Element lookup items
========
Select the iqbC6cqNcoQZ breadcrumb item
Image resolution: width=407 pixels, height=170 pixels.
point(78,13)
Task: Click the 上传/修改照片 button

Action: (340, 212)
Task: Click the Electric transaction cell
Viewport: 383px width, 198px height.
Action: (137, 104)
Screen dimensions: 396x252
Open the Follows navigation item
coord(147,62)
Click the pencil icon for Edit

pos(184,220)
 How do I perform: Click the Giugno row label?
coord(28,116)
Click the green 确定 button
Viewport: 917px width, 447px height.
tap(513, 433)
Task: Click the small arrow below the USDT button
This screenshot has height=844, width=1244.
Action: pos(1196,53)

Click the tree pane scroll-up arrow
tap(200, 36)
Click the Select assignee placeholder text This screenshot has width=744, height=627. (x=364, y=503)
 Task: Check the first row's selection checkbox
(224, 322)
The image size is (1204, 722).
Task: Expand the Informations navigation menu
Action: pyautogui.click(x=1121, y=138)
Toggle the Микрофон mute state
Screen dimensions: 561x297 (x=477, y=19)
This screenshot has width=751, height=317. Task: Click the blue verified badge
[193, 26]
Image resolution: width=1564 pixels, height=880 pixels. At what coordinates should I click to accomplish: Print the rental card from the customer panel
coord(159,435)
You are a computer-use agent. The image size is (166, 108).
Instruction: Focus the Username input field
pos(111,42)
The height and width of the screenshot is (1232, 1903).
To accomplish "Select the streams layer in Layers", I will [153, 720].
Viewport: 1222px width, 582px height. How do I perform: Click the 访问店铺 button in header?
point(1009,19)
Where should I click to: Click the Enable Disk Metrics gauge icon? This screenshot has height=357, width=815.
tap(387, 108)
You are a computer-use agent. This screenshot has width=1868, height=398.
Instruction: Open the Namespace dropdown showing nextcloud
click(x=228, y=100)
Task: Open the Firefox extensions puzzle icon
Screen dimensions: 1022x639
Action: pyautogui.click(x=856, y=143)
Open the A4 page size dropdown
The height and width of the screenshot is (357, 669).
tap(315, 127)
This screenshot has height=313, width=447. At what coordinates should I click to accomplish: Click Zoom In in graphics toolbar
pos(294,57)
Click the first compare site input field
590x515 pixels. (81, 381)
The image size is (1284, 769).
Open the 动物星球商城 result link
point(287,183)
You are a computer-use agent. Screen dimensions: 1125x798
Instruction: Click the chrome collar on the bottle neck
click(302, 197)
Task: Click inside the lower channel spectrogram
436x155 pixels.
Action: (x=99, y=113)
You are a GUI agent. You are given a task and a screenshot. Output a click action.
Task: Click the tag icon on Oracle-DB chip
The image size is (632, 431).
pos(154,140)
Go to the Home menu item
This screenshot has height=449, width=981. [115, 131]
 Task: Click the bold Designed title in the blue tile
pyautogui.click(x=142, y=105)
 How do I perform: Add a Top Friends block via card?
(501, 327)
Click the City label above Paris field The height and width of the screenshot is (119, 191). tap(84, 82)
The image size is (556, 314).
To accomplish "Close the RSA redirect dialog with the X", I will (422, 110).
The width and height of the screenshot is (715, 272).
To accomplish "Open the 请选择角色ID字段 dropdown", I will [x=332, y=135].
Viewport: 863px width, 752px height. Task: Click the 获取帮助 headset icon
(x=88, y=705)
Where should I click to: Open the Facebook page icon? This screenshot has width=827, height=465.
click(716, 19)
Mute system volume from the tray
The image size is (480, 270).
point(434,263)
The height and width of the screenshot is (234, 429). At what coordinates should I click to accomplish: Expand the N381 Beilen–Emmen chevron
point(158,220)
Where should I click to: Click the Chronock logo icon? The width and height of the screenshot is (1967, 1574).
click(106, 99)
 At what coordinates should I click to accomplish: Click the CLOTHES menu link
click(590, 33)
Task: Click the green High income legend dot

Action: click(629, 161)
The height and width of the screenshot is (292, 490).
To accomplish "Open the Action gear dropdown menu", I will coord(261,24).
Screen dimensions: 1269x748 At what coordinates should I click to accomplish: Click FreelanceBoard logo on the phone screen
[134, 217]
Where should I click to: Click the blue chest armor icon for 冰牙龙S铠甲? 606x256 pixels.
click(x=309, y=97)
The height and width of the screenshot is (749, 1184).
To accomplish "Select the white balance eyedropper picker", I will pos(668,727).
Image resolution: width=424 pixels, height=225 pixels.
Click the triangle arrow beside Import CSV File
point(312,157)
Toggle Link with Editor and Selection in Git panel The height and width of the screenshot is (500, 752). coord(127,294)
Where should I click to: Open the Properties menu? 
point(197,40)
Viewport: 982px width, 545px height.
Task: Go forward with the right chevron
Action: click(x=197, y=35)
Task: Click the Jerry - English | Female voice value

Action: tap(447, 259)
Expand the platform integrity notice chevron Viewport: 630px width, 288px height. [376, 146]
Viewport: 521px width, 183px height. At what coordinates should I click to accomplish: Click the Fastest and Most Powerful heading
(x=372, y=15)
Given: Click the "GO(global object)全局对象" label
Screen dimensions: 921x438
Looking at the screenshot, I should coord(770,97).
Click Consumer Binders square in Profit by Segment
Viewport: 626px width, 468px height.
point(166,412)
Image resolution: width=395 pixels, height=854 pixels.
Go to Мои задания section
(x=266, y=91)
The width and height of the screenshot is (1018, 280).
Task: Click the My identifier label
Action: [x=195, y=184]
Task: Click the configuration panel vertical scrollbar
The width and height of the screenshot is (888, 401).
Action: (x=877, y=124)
========
The exercise — Copy all of the items above word for word, keeping every line as it appears.

Answer —
Select the iqbC6cqNcoQZ breadcrumb item
Image resolution: width=407 pixels, height=170 pixels.
point(78,13)
Task: Click the 上传/修改照片 button

Action: (340, 212)
Task: Click the Electric transaction cell
Viewport: 383px width, 198px height.
Action: (137, 104)
Screen dimensions: 396x252
Open the Follows navigation item
coord(147,62)
Click the pencil icon for Edit

pos(184,220)
 How do I perform: Click the Giugno row label?
coord(28,116)
Click the green 确定 button
Viewport: 917px width, 447px height.
tap(513, 433)
Task: Click the small arrow below the USDT button
This screenshot has height=844, width=1244.
Action: pos(1196,53)

Click the tree pane scroll-up arrow
tap(200, 36)
Click the Select assignee placeholder text This screenshot has width=744, height=627. (x=364, y=503)
 Task: Check the first row's selection checkbox
(224, 322)
The image size is (1204, 722).
Task: Expand the Informations navigation menu
Action: pyautogui.click(x=1121, y=138)
Toggle the Микрофон mute state
Screen dimensions: 561x297 (x=477, y=19)
This screenshot has width=751, height=317. Task: Click the blue verified badge
[193, 26]
Image resolution: width=1564 pixels, height=880 pixels. At what coordinates should I click to accomplish: Print the rental card from the customer panel
coord(159,435)
You are a computer-use agent. The image size is (166, 108).
Instruction: Focus the Username input field
pos(111,42)
The height and width of the screenshot is (1232, 1903).
To accomplish "Select the streams layer in Layers", I will [153, 720].
Viewport: 1222px width, 582px height. How do I perform: Click the 访问店铺 button in header?
point(1009,19)
Where should I click to: Click the Enable Disk Metrics gauge icon? This screenshot has height=357, width=815.
tap(387, 108)
You are a computer-use agent. This screenshot has width=1868, height=398.
Instruction: Open the Namespace dropdown showing nextcloud
click(x=228, y=100)
Task: Open the Firefox extensions puzzle icon
Screen dimensions: 1022x639
Action: pyautogui.click(x=856, y=143)
Open the A4 page size dropdown
The height and width of the screenshot is (357, 669).
tap(315, 127)
This screenshot has height=313, width=447. At what coordinates should I click to accomplish: Click Zoom In in graphics toolbar
pos(294,57)
Click the first compare site input field
590x515 pixels. (81, 381)
The image size is (1284, 769).
Open the 动物星球商城 result link
point(287,183)
You are a computer-use agent. Screen dimensions: 1125x798
Instruction: Click the chrome collar on the bottle neck
click(302, 197)
Task: Click inside the lower channel spectrogram
436x155 pixels.
Action: (x=99, y=113)
You are a GUI agent. You are given a task and a screenshot. Output a click action.
Task: Click the tag icon on Oracle-DB chip
The image size is (632, 431).
pos(154,140)
Go to the Home menu item
This screenshot has height=449, width=981. [115, 131]
 Task: Click the bold Designed title in the blue tile
pyautogui.click(x=142, y=105)
 How do I perform: Add a Top Friends block via card?
(501, 327)
Click the City label above Paris field The height and width of the screenshot is (119, 191). tap(84, 82)
The image size is (556, 314).
To accomplish "Close the RSA redirect dialog with the X", I will (422, 110).
The width and height of the screenshot is (715, 272).
To accomplish "Open the 请选择角色ID字段 dropdown", I will [x=332, y=135].
Viewport: 863px width, 752px height. Task: Click the 获取帮助 headset icon
(x=88, y=705)
Where should I click to: Open the Facebook page icon? This screenshot has width=827, height=465.
click(716, 19)
Mute system volume from the tray
The image size is (480, 270).
point(434,263)
The height and width of the screenshot is (234, 429). At what coordinates should I click to accomplish: Expand the N381 Beilen–Emmen chevron
point(158,220)
Where should I click to: Click the Chronock logo icon? The width and height of the screenshot is (1967, 1574).
click(106, 99)
 At what coordinates should I click to accomplish: Click the CLOTHES menu link
click(590, 33)
Task: Click the green High income legend dot

Action: click(629, 161)
The height and width of the screenshot is (292, 490).
To accomplish "Open the Action gear dropdown menu", I will coord(261,24).
Screen dimensions: 1269x748 At what coordinates should I click to accomplish: Click FreelanceBoard logo on the phone screen
[134, 217]
Where should I click to: Click the blue chest armor icon for 冰牙龙S铠甲? 606x256 pixels.
click(x=309, y=97)
The height and width of the screenshot is (749, 1184).
To accomplish "Select the white balance eyedropper picker", I will pos(668,727).
Image resolution: width=424 pixels, height=225 pixels.
Click the triangle arrow beside Import CSV File
point(312,157)
Toggle Link with Editor and Selection in Git panel The height and width of the screenshot is (500, 752). coord(127,294)
Where should I click to: Open the Properties menu? 
point(197,40)
Viewport: 982px width, 545px height.
Task: Go forward with the right chevron
Action: click(x=197, y=35)
Task: Click the Jerry - English | Female voice value

Action: tap(447, 259)
Expand the platform integrity notice chevron Viewport: 630px width, 288px height. [376, 146]
Viewport: 521px width, 183px height. At what coordinates should I click to accomplish: Click the Fastest and Most Powerful heading
(x=372, y=15)
Given: Click the "GO(global object)全局对象" label
Screen dimensions: 921x438
Looking at the screenshot, I should coord(770,97).
Click Consumer Binders square in Profit by Segment
Viewport: 626px width, 468px height.
point(166,412)
Image resolution: width=395 pixels, height=854 pixels.
Go to Мои задания section
(x=266, y=91)
The width and height of the screenshot is (1018, 280).
Task: Click the My identifier label
Action: [x=195, y=184]
Task: Click the configuration panel vertical scrollbar
The width and height of the screenshot is (888, 401).
Action: (x=877, y=124)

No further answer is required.